Rule 3- To prevent rounding bias, if the remainder is exactly 5, then
round the last digit to the closest even number.Thus the number 3.55
(rounded to 1 digit) would be 3.6 (rounding up) and the number 6.450
would round to 6.4 (rounding down)if rounding to 1 decimal.
Your floating point 9.95 could therefore round to 9.9 or 10.0. You
would expect 9.950 to round to 9.9 and 9.956 to round to 10.0.
When using floating point numbers you must always expect them to never
have a precise value and use inequalities not equalities in processing
them and to be cognisant of orders of accuracy.
mike cariotoglou wrote:
hello to all.
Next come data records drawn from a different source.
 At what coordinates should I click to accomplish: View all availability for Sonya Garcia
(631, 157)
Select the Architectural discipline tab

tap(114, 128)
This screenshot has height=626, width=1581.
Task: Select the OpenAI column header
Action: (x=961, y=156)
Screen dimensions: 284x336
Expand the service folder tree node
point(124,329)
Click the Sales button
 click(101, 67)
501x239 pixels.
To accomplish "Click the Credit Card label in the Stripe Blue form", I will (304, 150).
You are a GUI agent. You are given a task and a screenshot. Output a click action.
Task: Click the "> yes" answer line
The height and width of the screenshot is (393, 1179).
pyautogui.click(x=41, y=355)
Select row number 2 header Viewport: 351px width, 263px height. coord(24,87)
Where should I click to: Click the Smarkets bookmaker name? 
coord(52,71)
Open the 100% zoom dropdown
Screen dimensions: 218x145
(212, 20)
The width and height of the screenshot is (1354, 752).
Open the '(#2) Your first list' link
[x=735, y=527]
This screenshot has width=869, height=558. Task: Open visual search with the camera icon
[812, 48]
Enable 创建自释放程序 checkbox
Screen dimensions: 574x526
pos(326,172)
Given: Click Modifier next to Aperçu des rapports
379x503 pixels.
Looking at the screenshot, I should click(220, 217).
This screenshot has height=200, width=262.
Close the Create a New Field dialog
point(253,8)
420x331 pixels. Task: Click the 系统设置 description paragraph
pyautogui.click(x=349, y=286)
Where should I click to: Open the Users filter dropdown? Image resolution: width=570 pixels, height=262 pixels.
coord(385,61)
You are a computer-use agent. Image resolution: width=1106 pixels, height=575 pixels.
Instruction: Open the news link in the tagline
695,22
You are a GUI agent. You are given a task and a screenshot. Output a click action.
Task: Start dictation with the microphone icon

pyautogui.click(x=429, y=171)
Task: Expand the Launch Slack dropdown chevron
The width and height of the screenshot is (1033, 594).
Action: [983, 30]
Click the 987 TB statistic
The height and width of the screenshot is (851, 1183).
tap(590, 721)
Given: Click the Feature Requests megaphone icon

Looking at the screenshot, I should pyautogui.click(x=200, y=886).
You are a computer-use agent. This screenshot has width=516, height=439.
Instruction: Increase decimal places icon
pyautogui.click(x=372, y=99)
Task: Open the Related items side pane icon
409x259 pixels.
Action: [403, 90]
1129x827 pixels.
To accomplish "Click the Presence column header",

I wish to report some quirks I discovered with floating
point and
ROUND() function, while looking into a problem reported by my
development team wrt
to sqlite handling of above function.
first of all, let me state that I understand the issues with inexact
floating point
representations, so let us not go into discussions about which is the
"correct"
interpretation of 9.95. however, a given implementation should at least
be consistent
wrt to this.
my tests have shown that, for the following statement:
select ROUND(9.95,1)
the command-line sqlite3.exe (v 3.3.8) returns 10.0
OTOH, the compiled DLL that can be downloaded from the sqlite site returns
9.9 !
(as a reference, both MS SQL and ORACLE return 10.0)
What gives ? is the result dependent on compilation options, and if so,
which ?
trying to investigate this issue, I compiled the dll locally (3.3.8),
using Microsoft
Visual Studio 2005, and came across a beauty :
the dll compiled with MSVC, using default options more or less, gives
0.0 (yes, zero)
I pulled my hair out over this for some hours, and discovered that :
a. the floating point optimizer in MSVC has a bug, which is triggered
when you use the
optimization setting /fp:precice (which is the default), and gives the
above erroneous
result.
b. you can get the correct behavior by speifying optimization as /fp:strict
Clearly, this is a problem with the microsoft compiler. however, trying
to avoid future
issues, I suggest that somebody which is conversant in C (which is not
me), try to find
the sqlite3 source construct that triggers this bug, and re-writes the
code so that it
is not optimization-sensitive. I tracked the problem down somewhere in
the vxprintf function
in the print.c source file. It is quite difficult to pin the problem
down, because:
the problem goes away when you build in debug mode, because
optimizations are turned off.
Even if you force some optimizations by hand, in debug mode, the
compiler will start
using floating-point stack and registers for variables. the debugger,
however,does not seem
to understand about these optimizations, so, inspecting the variables
gives you the wrong
results. (how people manage to work in this environment is beyond me, my
good ole delphi
never does thigs like this!)
Could someone please verify my findings, especially the one about the
correct setting for
MSVC to compile the dll ? and, assuming the above is verified, I think
we should add
a warning in the WIKI for poor souls who will try to compile using MS
Visual Studio 2005
in the future !
PS
when testing, pls note that the value 9.95 is a "magic" value, due to
the way the
code is written in print.c. AFAIK it is the only value manifesting the
compiler bug,
probably due to the way that the imput to ROUND() is compared to the
value "10.0" in
various points in the code.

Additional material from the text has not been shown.